Les femmes qui quittent l’école en raison d’un accouchement retournent, pour certaines, progressivement aux études lorsqu’elles ont entre 20 et 30 ans. Elles ont souvent leurs enfants en bas âge, entre 13 et 18 ans environ, et elles attendent que ceux-ci vieillissent pour reprendre leurs études. Le parcours scolaire est parfois interrompu par une deuxième, voire une troisième grossesse. Par exemple, une des jeunes femmes que j’ai rencontrées est

tombée enceinte durant son secondaire 4, et elle est retombée enceinte à la fin de son secondaire 5 :

[…] je suis tombée enceinte et j’ai eu […] mon premier enfant, après ça j’ai arrêté 1 an à aller à l’école, je devais commencer mon secondaire 4 quand j’ai arrêté parce que je devais aller attendre mon accouchement à Joliette. Puis, j’ai attendu que mon fils ait 1 an, […] pour que je puisse retourner aux études. J’ai fait mon secondaire 4 à Manawan, je l’ai réussi puis après ça on a déménagé à Joliette, puis c’est là-bas que j’ai décidé d’aller finir mon secondaire […]. Puis après ça quand j’ai fini, quand j’ai eu mon diplôme, je suis retombée enceinte de mon deuxième, je suis arrêtée 1 an, après ça je suis retournée aux études […] au collège (Entretien N° 5).

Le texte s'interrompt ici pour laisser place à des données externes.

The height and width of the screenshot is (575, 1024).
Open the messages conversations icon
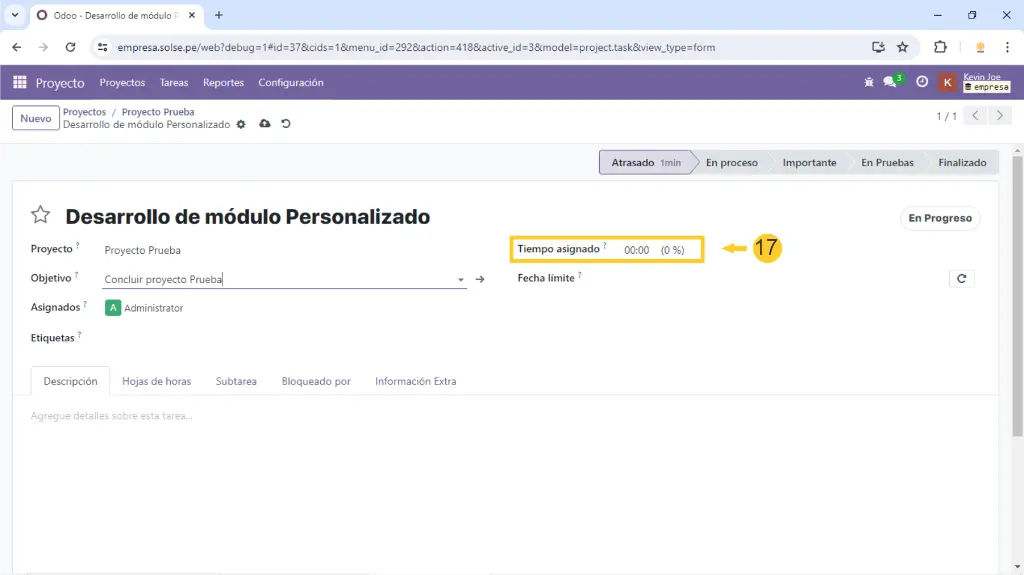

La plupart de celles qui font le choix de retourner aux études continuent au niveau postsecondaire; la majorité finit le secondaire, plusieurs vont au Cégep et quelques-unes vont à l’université. D’autres femmes cessent complètement leur scolarité, parfois à partir du secondaire 1. La plupart de celles-ci désirent toutefois retourner à l’école, considérant l’éducation comme un des moyens menant à leur bien-être et celui de leur famille. Même si la quasi-totalité des femmes prennent beaucoup de temps pour terminer leurs études et ne suivent pas le cheminement « normal », plusieurs poursuivent ou désirent poursuivre leur scolarité. Cette réalité n’est pas très loin de celle vécue par les femmes atikamekw il y a 30 ans : « Plusieurs ont mis un temps énorme à terminer leur cours, mais le sentiment d’accomplissement en ressort d’autant plus » (Labrecque 1984b : 85).

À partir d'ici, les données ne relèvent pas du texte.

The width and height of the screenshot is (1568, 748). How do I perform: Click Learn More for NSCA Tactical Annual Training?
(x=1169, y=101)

Non seulement le fait d’avoir des enfants n’est pas vécu comme un « problème » par rapport aux études, mais cette réalité amène parfois certaines femmes à poursuivre leur scolarité pour le bien-être de leurs enfants et pour leur « montrer l’exemple » : « […] puis en plus de ça, j’ai mon fils et je voulais absolument faire des études pour lui donner une vie meilleure dans l’avenir » (Entretien N°1). Avoir des enfants peut être une source de motivation pour ces femmes dans leur projet de compléter leurs études afin d’occuper un bon emploi.